0

I have a local cluster of 3 CentOs servers, I've installed Keepalived on each server, Then I run some benchmark tests with ab like this :
ab -c 1000 -n 100000 -r host

Then in the middle of benchmark test I poweroff the Master Server, and Keepalived changes the owner of floating ip to one of backup servers, but this process needs a little time and hence i have some failed requests. My question is how to minimize this downtime? and is there anyway to design some clusters that have no downtime at all while taking down one node?

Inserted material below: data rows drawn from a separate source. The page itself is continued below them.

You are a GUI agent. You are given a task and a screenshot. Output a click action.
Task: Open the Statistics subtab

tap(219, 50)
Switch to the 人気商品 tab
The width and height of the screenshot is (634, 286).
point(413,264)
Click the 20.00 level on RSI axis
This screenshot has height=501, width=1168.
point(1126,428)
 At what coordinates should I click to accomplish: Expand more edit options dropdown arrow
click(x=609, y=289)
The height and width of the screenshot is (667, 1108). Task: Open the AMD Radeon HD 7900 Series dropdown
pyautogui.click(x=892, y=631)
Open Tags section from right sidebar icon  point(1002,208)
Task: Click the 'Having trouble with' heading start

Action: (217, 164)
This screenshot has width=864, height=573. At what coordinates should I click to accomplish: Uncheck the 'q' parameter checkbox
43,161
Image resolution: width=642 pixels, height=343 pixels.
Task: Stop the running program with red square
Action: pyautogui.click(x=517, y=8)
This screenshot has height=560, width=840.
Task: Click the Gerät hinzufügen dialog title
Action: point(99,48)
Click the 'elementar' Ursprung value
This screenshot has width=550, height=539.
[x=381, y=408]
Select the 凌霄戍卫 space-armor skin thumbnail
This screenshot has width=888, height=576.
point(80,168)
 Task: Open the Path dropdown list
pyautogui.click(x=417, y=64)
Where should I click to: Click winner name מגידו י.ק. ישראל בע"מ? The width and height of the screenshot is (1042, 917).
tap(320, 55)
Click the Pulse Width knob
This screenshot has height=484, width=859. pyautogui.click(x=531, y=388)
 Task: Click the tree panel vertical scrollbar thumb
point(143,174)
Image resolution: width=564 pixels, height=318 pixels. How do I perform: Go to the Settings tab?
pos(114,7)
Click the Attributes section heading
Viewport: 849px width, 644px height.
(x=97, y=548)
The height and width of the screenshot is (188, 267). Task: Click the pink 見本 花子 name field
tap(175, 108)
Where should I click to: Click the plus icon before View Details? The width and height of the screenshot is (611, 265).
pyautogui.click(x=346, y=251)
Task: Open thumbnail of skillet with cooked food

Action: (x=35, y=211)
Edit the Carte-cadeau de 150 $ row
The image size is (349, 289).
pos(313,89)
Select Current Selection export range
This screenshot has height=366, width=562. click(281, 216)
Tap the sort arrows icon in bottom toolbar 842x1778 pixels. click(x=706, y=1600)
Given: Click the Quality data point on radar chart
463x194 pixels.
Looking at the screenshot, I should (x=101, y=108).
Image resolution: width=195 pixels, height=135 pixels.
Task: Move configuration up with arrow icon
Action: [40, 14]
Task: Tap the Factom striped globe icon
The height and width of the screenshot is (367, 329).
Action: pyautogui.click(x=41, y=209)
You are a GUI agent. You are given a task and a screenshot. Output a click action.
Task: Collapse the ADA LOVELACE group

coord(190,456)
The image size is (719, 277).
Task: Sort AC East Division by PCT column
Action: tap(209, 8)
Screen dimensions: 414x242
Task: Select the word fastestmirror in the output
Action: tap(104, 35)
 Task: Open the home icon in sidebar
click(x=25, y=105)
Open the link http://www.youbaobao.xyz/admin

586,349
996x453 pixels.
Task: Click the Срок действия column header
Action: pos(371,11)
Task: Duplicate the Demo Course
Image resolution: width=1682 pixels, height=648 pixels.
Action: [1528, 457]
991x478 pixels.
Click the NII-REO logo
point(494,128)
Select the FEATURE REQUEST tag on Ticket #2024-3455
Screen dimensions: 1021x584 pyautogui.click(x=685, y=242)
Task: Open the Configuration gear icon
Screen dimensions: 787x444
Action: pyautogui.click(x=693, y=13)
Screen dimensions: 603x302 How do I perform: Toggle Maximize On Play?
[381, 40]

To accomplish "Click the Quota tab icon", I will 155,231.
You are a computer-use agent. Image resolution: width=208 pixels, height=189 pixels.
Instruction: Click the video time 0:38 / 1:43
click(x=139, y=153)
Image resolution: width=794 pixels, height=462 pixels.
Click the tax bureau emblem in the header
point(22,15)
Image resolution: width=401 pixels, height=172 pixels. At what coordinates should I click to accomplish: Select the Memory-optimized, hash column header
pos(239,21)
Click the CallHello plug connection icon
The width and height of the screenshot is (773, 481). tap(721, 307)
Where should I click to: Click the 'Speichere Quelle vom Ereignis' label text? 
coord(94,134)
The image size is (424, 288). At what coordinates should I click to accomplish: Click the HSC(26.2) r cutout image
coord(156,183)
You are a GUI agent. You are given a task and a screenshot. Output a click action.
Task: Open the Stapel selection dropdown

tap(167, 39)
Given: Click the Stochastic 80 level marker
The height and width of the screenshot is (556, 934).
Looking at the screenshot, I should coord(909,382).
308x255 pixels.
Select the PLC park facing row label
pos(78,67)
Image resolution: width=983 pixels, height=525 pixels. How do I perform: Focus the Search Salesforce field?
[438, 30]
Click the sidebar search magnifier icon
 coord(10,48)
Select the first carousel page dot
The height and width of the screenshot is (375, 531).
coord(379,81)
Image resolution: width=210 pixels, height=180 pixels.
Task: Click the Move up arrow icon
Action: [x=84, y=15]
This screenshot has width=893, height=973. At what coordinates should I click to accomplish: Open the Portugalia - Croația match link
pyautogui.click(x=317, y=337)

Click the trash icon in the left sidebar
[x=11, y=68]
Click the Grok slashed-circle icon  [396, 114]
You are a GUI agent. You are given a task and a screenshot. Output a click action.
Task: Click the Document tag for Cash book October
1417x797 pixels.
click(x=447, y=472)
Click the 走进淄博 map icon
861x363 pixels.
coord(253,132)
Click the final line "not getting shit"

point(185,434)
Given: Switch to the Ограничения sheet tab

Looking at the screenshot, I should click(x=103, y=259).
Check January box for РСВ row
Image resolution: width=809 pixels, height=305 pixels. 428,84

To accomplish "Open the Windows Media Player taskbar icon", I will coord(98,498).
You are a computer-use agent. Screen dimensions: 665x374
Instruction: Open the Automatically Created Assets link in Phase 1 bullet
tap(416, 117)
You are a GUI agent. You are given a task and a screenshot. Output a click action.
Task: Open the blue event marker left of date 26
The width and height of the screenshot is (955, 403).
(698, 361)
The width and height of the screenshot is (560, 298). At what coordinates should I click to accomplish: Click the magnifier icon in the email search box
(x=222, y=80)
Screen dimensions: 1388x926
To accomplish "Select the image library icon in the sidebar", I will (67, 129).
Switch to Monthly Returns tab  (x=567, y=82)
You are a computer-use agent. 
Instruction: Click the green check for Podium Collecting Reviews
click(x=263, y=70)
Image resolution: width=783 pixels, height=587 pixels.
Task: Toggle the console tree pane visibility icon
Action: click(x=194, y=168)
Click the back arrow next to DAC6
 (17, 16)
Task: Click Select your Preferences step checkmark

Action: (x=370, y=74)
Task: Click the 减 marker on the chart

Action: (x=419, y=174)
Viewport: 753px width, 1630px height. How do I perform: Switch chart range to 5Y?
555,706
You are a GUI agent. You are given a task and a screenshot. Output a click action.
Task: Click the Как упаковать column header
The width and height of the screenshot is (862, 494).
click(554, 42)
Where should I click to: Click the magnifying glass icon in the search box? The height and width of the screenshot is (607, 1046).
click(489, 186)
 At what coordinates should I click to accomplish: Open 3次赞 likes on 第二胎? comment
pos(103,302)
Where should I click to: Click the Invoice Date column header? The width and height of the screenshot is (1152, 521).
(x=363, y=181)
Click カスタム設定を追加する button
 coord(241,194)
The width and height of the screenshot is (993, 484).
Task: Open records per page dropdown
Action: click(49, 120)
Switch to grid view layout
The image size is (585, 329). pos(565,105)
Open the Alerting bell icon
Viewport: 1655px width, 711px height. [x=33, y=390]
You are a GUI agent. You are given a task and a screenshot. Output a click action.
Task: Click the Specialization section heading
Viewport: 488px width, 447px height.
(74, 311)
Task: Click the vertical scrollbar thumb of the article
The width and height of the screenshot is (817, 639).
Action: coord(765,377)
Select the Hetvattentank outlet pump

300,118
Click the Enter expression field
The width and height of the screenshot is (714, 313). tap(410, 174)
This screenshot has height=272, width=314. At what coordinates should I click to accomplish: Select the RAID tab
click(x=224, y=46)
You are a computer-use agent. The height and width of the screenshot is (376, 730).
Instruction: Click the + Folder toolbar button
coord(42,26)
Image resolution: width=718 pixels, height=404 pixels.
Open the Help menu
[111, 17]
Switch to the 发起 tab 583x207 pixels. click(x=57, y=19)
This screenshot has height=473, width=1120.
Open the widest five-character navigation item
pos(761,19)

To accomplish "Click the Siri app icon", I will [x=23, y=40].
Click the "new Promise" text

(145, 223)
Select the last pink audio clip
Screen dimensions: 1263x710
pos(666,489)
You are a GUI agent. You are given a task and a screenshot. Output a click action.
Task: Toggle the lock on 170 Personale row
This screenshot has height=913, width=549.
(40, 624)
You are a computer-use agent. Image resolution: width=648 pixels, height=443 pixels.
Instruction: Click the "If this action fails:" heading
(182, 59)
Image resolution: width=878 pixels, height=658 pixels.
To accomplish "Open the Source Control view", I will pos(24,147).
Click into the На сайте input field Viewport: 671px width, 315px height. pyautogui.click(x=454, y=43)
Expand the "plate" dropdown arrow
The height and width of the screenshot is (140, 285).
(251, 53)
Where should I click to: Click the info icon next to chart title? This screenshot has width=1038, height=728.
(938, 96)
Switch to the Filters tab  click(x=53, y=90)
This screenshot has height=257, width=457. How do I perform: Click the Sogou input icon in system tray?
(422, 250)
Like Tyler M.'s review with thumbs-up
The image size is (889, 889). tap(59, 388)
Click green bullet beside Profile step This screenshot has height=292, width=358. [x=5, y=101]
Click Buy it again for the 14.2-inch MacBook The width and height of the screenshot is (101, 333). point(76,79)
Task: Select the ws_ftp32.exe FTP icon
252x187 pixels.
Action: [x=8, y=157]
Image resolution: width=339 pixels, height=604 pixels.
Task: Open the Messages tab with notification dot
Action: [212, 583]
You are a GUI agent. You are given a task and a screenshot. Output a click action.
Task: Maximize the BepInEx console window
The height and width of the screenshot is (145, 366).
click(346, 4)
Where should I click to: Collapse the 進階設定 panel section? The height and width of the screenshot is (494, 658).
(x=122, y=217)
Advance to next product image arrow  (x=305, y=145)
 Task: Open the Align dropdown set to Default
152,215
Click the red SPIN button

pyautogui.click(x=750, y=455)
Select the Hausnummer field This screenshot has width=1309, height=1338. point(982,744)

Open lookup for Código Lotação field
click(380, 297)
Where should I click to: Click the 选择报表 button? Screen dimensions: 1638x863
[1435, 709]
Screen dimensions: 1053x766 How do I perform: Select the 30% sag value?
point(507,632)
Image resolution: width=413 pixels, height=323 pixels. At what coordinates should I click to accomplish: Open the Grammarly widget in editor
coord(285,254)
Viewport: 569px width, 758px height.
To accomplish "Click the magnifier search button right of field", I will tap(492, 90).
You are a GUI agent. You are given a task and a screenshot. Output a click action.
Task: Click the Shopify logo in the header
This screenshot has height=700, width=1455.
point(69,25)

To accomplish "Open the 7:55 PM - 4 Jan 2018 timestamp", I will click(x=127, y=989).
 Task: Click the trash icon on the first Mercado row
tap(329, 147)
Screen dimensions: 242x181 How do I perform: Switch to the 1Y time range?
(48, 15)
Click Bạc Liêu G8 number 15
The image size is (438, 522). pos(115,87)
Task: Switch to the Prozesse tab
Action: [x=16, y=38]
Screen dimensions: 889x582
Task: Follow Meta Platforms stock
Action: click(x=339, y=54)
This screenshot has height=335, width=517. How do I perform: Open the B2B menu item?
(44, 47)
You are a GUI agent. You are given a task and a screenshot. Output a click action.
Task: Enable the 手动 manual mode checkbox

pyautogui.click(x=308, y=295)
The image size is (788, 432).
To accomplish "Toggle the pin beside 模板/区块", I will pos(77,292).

this is my keepalived configuration :

! Configuration File for keepalived

global_defs {
   notification_email {
     user@localhost
   }
   notification_email_from root@localhost
   smtp_server 127.0.0.1
   smtp_connect_timeout 30
   router_id LVS_DEVEL
}

vrrp_script health_check {
  script       "curl host"
  interval 2   # check every 2 seconds
  fall 2       # require 2 failures for KO
  rise 2       # require 2 successes for OK
}

vrrp_instance VI_1 {
    state BACKUP
    interface enp0s3
    virtual_router_id 51
    priority 100
    advert_int 1
    authentication {
        auth_type PASS
        auth_pass password
    }
    virtual_ipaddress {
        <host ip>
    }

    track_script {
        health_check
    }
}    

and here is result of my benchmark:

Concurrency Level:      1000
Time taken for tests:   25.502 seconds
Complete requests:      100000
Failed requests:        7618
   (Connect: 0, Receive: 2539, Length: 2539, Exceptions: 2540)
Write errors:           0
Total transferred:      13644540 bytes
HTML transferred:       2241603 bytes
Requests per second:    3921.28 [#/sec] (mean)
Time per request:       255.019 [ms] (mean)
Time per request:       0.255 [ms] (mean, across all concurrent requests)
Transfer rate:          522.50 [Kbytes/sec] received

which shows that nearly it takes 2 seconds to change the owner of virtual ip and handle requests. what can i do to minimize this time and ideally have no downtime if it is possible.

Jason Martin
  • 5,023
  • 17
  • 24
Mairon
  • 159
  • 3
  • 12

1 Answers1

1

Basically it hardly to avoid downtime even in hardware load balancer, it need time to detect that master is down and migrate the VIP address.

You can minimize the down time by adjusting keepalived heartbeat frequency (advert_int in second)

The fail over from the MASTER to the BACKUP is triggered when the BACKUP server doesn't recieve the VRRP advertisment from the MASTER for 3x the period defined in the "advert_int" option.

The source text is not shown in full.